[Dataset entries]
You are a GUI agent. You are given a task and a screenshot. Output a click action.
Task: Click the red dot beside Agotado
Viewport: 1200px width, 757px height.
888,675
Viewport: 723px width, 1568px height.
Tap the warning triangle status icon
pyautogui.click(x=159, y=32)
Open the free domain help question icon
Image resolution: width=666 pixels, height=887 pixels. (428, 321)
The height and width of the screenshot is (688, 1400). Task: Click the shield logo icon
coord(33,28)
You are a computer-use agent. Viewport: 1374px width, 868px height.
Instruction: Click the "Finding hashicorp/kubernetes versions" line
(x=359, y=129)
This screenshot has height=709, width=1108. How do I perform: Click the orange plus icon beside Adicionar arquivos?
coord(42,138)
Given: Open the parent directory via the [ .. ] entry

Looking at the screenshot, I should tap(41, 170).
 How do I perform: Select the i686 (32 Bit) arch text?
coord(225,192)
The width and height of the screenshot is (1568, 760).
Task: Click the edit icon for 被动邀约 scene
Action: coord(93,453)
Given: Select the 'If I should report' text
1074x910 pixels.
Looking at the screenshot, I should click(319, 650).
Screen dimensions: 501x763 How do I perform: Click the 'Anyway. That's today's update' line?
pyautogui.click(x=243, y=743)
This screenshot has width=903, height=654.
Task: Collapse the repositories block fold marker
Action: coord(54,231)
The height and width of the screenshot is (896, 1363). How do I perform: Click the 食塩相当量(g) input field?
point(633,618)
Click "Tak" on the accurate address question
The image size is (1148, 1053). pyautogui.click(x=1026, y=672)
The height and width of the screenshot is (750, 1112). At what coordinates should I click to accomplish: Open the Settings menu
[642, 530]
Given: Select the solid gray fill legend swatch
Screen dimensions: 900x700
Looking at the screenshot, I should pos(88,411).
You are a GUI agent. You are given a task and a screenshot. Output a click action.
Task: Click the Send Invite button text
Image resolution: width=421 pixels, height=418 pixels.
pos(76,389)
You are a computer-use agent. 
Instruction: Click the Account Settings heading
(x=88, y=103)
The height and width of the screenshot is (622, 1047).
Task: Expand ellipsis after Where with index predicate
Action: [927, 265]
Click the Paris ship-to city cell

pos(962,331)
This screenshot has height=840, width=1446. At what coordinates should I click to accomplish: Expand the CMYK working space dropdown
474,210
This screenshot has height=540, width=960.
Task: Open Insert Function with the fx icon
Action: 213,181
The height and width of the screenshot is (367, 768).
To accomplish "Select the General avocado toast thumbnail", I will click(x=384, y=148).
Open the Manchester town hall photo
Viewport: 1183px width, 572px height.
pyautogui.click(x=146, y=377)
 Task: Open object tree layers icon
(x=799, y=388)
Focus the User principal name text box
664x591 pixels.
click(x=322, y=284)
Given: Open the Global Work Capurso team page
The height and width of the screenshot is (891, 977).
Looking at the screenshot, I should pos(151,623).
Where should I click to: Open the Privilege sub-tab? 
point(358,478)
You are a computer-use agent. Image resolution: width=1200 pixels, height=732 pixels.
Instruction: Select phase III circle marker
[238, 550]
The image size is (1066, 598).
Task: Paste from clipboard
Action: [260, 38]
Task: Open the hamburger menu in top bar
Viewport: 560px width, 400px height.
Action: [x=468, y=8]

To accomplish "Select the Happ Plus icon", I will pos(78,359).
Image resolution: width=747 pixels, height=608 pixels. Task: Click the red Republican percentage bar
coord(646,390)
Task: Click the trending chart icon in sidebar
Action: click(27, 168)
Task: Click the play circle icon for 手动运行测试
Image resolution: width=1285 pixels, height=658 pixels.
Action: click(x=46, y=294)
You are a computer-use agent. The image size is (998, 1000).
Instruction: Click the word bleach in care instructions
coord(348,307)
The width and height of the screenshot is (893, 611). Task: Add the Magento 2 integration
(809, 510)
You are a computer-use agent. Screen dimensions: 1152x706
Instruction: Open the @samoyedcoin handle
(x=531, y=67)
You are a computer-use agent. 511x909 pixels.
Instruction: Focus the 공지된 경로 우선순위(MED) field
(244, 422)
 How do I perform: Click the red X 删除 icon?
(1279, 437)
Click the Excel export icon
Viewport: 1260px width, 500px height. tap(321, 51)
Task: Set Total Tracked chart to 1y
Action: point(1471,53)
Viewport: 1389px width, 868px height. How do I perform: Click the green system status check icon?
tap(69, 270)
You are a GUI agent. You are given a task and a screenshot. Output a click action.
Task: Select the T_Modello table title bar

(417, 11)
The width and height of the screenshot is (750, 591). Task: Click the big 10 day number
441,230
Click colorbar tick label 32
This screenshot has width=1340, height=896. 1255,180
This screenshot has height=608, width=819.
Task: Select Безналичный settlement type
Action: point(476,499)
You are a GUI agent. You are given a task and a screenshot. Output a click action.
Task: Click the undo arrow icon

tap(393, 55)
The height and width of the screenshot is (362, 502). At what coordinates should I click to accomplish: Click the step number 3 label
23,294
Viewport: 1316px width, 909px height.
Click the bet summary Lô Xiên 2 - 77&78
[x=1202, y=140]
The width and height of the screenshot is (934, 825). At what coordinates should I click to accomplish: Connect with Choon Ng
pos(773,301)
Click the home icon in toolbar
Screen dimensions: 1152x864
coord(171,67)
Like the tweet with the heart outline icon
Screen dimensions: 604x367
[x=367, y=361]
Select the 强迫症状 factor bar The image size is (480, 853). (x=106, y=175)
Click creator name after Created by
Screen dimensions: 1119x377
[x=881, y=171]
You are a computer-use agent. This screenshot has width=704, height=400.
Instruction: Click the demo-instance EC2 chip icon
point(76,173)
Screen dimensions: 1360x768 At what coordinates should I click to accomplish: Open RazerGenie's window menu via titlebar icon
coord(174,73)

■ **Work to complete**:
Find "Viewport: 1316px width, 909px height." in the records above. Repeat its line and every later line exactly, through the last one.

■ **Problem solution**:
Viewport: 1316px width, 909px height.
Click the bet summary Lô Xiên 2 - 77&78
[x=1202, y=140]
The width and height of the screenshot is (934, 825). At what coordinates should I click to accomplish: Connect with Choon Ng
pos(773,301)
Click the home icon in toolbar
Screen dimensions: 1152x864
coord(171,67)
Like the tweet with the heart outline icon
Screen dimensions: 604x367
[x=367, y=361]
Select the 强迫症状 factor bar The image size is (480, 853). (x=106, y=175)
Click creator name after Created by
Screen dimensions: 1119x377
[x=881, y=171]
You are a computer-use agent. This screenshot has width=704, height=400.
Instruction: Click the demo-instance EC2 chip icon
point(76,173)
Screen dimensions: 1360x768 At what coordinates should I click to accomplish: Open RazerGenie's window menu via titlebar icon
coord(174,73)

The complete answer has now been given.